• _Aim of the exercise_
Please set down the rows below word for word, from the line with "Where should I click to: Uncheck" through the end of the rows.

• _Materials provided_

"""

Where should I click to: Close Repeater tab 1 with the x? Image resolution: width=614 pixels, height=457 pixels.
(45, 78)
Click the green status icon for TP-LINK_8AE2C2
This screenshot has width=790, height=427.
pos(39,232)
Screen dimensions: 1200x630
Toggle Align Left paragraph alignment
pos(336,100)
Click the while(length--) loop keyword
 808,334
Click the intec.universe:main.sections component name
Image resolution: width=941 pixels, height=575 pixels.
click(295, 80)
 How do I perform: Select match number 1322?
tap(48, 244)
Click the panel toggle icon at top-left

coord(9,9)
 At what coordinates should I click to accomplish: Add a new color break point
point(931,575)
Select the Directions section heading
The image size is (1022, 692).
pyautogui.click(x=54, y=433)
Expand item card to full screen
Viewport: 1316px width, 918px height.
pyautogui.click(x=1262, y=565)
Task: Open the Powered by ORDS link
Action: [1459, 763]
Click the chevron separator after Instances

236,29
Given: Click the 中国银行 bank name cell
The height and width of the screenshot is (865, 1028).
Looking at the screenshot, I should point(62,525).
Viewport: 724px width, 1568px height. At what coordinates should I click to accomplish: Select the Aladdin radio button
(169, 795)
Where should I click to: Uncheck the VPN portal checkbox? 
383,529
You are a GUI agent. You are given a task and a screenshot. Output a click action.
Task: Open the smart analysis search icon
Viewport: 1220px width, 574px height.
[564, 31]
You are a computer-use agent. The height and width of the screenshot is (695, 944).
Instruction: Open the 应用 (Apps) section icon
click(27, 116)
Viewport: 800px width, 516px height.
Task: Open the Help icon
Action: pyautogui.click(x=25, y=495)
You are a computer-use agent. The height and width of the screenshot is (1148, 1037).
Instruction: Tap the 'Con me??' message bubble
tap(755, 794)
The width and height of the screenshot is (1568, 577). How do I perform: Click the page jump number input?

"""

• _Result_
Where should I click to: Uncheck the VPN portal checkbox? 
383,529
You are a GUI agent. You are given a task and a screenshot. Output a click action.
Task: Open the smart analysis search icon
Viewport: 1220px width, 574px height.
[564, 31]
You are a computer-use agent. The height and width of the screenshot is (695, 944).
Instruction: Open the 应用 (Apps) section icon
click(27, 116)
Viewport: 800px width, 516px height.
Task: Open the Help icon
Action: pyautogui.click(x=25, y=495)
You are a computer-use agent. The height and width of the screenshot is (1148, 1037).
Instruction: Tap the 'Con me??' message bubble
tap(755, 794)
The width and height of the screenshot is (1568, 577). How do I perform: Click the page jump number input?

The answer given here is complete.